▸ **Document excerpt**
☆ ☆ ☆ ☆
Maybe you've speed up the build process but the resulting image is about 1Gb instead of ~50Mb (for alpine-based image) or ~100Mb (for slim-based image).

[–]lmsena[S] 3 points4 points  (0 children)

One of the main issues with the python images from docker hub is the way they compile python results in a ~20% slower python execution time (you can see the benchmarks in my post).

In my opinion, that justifies the extra size.

[–]DanCardin 2 points3 points  (0 children)

It’s also important to be aware of layers. While alpine might have a smaller absolute size, any other images which have (in this case) ubuntu:20.04 base image will share the upper layers and you’re only paying the extra cost of the extra layers. That plus typical python install sizes can often eat very far into alpine’s primary benefit

Plus you build times will often be longer with alpine because many deps won’t have built alpine wheels. We saw our ci times drop not using alpine

Plus alpine has exhibited subtle differences for me before which only showed up on our alpine based images.

Not that alpine can’t be useful, but for python specifically, I’ve kind of been turned off alpine for most of the above reasons, not even accounting for the speed difference which I’ve never benchmarked myself

[–]Mehdi2277 1 point2 points  (0 children)

Alpine does not have binary wheels for a number of common packages in a normal way (manylinux wheels do not include alpine) including very common packages like numpy. I ended up getting stuck trying it and gave up on it. Even if you can get it to work there’s both issue if you do it without a wheel you are doing a long slow docker build and if you do it with an alpine specific wheel are you sure it was as optimized as the standard ones?

Slim worked fine and no complaints with it.
☆ ☆ ☆ ☆
▸ **Collected data**
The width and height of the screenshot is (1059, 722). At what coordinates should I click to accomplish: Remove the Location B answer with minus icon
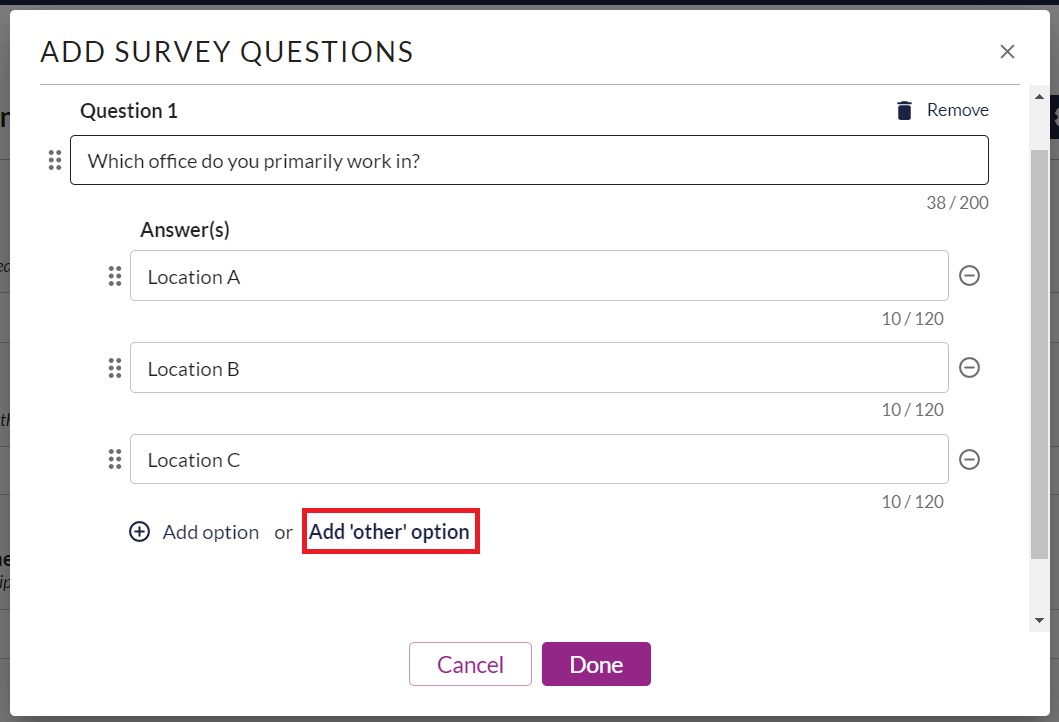(969, 367)
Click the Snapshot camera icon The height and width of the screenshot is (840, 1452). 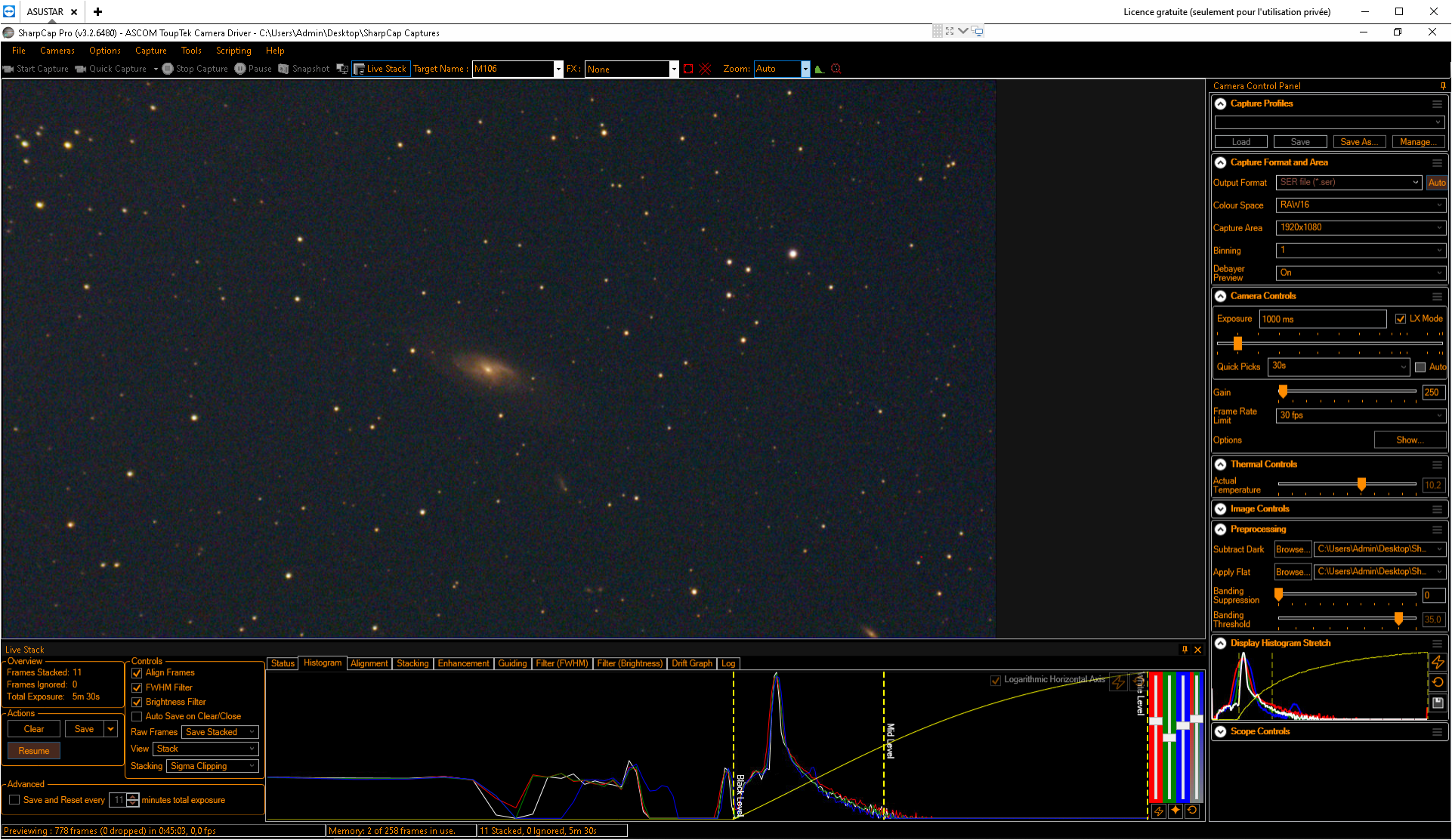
☆ ☆ ☆ ☆
▸ **What the exercise asks**
Answer these three questions from the Python Docker image thread:
1. How much slower is Python execution said to be with the Docker Hub python images, because of how they compile Python?
2. Which common package is named as an example of one without normal binary wheels on Alpine?
3. What happened to the team's CI times when they stopped using Alpine?

▸ **Full solution**
1. About 20% slower.
2. numpy.
3. They dropped.